Dive Brief:
- Allergan plc announced in a tersely worded statement after market's close on Wednesday that the FDA user fee action date for ulipristal acetate has been pushed to August 2018 " to provide time for a full review of the file."
- Allergan did not cite the reason for the delay, but acknowledged to BioPharma Dive that an EU review of potential liver injury accounts for the extended review. The company said in October that the New Drug Application (NDA) had been submitted and accepted by the Food and Drug Administration, and that an approval decision was expected in the "first half of 2018."
- Allergan's stock hit a 52-week low of $148.41 in morning trading on Thursday, well off the 52-week high of $256.80 it hit last July.
Dive Insight:
Sold as Esmya in Europe and Canada, ulipristal acetate is a treatment for excessive bleeding caused by uterine fibroids.

::::

WORK TASK ->
Reproduce the full Allergan news brief on ulipristal acetate word for word. The records below have no connection to the Allergan news brief.

::::

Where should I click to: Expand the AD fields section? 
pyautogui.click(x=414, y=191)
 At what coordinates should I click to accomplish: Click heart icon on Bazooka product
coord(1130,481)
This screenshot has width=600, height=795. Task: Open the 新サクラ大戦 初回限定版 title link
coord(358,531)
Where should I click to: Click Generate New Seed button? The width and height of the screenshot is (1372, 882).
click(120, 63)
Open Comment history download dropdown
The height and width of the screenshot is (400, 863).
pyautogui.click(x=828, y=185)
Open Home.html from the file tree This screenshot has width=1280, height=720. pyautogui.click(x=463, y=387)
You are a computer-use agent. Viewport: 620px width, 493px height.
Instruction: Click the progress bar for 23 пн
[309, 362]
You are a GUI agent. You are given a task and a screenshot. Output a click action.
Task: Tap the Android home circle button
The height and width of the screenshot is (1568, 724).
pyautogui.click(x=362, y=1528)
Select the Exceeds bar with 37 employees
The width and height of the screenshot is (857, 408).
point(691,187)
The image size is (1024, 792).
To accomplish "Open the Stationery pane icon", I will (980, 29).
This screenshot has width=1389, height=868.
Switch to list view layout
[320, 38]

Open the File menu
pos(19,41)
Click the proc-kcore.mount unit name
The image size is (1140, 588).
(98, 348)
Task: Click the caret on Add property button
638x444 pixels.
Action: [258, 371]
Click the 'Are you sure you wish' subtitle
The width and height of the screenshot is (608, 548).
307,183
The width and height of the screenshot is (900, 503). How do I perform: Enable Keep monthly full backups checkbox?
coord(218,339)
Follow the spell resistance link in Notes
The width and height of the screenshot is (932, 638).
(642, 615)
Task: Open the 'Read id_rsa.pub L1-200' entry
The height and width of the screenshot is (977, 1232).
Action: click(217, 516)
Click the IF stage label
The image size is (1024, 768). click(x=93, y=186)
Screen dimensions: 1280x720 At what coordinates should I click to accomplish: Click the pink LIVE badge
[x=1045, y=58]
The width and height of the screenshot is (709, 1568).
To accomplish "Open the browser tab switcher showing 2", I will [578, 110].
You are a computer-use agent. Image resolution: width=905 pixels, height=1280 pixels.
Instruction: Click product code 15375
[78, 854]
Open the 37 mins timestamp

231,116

::::

RESPONSE TO THE EXERCISE ->
Dive Brief:
- Allergan plc announced in a tersely worded statement after market's close on Wednesday that the FDA user fee action date for ulipristal acetate has been pushed to August 2018 " to provide time for a full review of the file."
- Allergan did not cite the reason for the delay, but acknowledged to BioPharma Dive that an EU review of potential liver injury accounts for the extended review. The company said in October that the New Drug Application (NDA) had been submitted and accepted by the Food and Drug Administration, and that an approval decision was expected in the "first half of 2018."
- Allergan's stock hit a 52-week low of $148.41 in morning trading on Thursday, well off the 52-week high of $256.80 it hit last July.
Dive Insight:
Sold as Esmya in Europe and Canada, ulipristal acetate is a treatment for excessive bleeding caused by uterine fibroids.